Whilst working in a call centre as a supervisor, I introduced 'Sugar Fridays' - giving my team sweets and treats to get them through the Friday slog.

Prior to introducing the incentive, I compiled a backlog of sales figures from previous Fridays. I then introduced the incentive on a trial period, continued collecting data and cross-compared the results. There was an obvious peak in sales figures and so the incentive became permanent.

3. How to keep yourself motivated?

This is your opportunity to tell your potential employer what keeps you focused. Possible answers include:

• Breaking your workload up into daily or hourly targets to ensure that the next small success is never too far away.
• Living a healthy life-style. Eating the right foods and drinking lots of water in the office can have a big impact on your concentration levels.
• Motivating others and promoting a positive atmosphere in the office.

4. How to manage your time and objectives in your role?

This is your opportunity to assure your potential employer that you are capable of working in line with your objectives and getting the job done on time.

For example:

In my current role, I break down my objectives into daily targets and outline periods of the day when I am going to focus on achieving them. I find this system works well for me and I expect to carry it into my next job.

5. Tell me how did you recognize the level of trust or respect your team held for you and how did you ensure this continued?

Only you will know if your team really trusts and respects you. Respectful employees will usually make you coffee, hold a door open for you, properly carry out tasks assigned to them and rarely undermine your judgement.

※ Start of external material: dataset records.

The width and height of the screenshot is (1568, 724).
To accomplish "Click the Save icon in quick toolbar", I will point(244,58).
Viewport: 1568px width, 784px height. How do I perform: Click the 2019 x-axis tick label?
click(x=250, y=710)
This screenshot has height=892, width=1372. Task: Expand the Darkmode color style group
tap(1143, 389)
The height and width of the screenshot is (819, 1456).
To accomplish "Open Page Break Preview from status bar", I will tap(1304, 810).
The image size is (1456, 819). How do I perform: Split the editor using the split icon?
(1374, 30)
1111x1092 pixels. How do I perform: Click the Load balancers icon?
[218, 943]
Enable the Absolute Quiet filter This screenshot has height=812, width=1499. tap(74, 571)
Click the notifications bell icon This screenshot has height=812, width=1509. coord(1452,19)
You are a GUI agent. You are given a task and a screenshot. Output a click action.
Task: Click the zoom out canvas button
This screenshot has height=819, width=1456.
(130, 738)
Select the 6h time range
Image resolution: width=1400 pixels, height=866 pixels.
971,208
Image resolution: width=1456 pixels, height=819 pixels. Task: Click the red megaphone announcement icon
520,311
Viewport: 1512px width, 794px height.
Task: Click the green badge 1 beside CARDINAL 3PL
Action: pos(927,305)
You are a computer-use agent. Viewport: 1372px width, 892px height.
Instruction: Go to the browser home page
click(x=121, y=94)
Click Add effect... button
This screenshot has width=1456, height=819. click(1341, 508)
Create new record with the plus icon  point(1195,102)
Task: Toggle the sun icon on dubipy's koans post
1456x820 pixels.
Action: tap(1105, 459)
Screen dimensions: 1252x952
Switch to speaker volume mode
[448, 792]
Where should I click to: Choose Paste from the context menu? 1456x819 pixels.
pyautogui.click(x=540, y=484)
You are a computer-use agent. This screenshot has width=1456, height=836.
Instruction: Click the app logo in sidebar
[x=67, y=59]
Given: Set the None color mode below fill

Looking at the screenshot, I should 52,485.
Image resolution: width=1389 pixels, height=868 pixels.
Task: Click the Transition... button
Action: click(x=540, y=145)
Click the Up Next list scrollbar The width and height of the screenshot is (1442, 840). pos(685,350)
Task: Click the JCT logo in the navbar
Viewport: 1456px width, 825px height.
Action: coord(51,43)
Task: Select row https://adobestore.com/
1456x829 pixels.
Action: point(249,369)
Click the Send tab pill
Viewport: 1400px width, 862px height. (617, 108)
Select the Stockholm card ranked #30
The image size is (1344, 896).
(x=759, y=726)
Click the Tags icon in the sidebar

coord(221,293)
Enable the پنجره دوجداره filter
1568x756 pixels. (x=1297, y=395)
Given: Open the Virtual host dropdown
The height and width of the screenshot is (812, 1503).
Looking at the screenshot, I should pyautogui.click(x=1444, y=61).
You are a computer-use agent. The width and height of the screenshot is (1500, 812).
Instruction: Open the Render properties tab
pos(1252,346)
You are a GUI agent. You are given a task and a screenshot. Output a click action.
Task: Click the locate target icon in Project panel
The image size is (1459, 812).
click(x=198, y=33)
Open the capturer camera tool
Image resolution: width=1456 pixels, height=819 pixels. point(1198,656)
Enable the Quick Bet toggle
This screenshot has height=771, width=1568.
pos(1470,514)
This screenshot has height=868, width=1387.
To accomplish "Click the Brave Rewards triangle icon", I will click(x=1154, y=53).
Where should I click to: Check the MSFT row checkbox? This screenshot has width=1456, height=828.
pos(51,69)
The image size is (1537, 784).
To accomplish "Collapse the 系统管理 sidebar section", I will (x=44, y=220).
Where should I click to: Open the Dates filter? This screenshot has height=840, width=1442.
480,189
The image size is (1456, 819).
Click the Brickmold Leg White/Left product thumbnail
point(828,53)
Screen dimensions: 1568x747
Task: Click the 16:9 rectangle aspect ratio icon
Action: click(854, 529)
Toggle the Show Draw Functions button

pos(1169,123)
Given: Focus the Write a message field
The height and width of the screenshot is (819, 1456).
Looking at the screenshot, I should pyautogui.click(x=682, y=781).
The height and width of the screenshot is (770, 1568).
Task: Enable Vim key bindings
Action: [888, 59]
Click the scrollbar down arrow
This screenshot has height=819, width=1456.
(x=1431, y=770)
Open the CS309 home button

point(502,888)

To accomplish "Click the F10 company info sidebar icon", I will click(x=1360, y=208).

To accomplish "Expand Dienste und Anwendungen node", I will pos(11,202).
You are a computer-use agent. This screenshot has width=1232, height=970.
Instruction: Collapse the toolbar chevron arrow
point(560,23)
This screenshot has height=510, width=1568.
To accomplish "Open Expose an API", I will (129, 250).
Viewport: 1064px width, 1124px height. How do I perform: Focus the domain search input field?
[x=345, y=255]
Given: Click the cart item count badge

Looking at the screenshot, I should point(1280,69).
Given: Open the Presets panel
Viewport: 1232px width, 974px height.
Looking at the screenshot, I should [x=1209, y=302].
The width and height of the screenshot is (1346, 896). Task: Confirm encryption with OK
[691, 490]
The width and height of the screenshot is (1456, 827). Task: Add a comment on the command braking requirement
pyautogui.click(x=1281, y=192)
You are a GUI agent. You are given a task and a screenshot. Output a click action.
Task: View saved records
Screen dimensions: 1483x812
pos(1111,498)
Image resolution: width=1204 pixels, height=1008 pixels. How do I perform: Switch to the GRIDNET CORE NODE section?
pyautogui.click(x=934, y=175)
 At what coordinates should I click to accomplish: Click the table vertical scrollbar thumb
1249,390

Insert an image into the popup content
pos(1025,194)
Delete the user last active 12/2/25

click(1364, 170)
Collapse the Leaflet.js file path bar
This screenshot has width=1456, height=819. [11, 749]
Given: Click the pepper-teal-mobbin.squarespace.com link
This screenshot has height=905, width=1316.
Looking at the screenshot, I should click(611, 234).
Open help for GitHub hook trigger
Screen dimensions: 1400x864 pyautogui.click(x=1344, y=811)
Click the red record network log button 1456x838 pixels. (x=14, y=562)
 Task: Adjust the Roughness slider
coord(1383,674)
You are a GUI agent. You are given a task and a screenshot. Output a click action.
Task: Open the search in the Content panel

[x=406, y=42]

To maintain this level of respect, you should make time to recognise your employees' efforts, occasionally explain how you reached a solution to a problem (this can help with buy-in for larger changes or projects) and do your best to be consistently level-headed and successful in your judgement - as it only takes one slip-up to undermine your credibility.

6. Explain a situation in which you inspired trust and respect in your team?

It's important to think of and talk about a situation that's relevant for the position you're interviewing for. Ideally this will have had a positive outcome. By doing this you will help the interviewers to understand why you are a great fit for their team.

7. How to ensure that your department's goals are in line with the overall company goals?

This question helps your interviewer to gauge whether you understand your role in your current job, and how your efforts contribute to the goals of the organisation.

For example:

The company I currently work for publishes an annual report of KPIs relating to the goals they hope to achieve that year. I extract the company goals that are relevant to my department and break them down into weekly objectives. I then use these objectives to ensure that my team is constantly contributing to the overall goals of the organisation.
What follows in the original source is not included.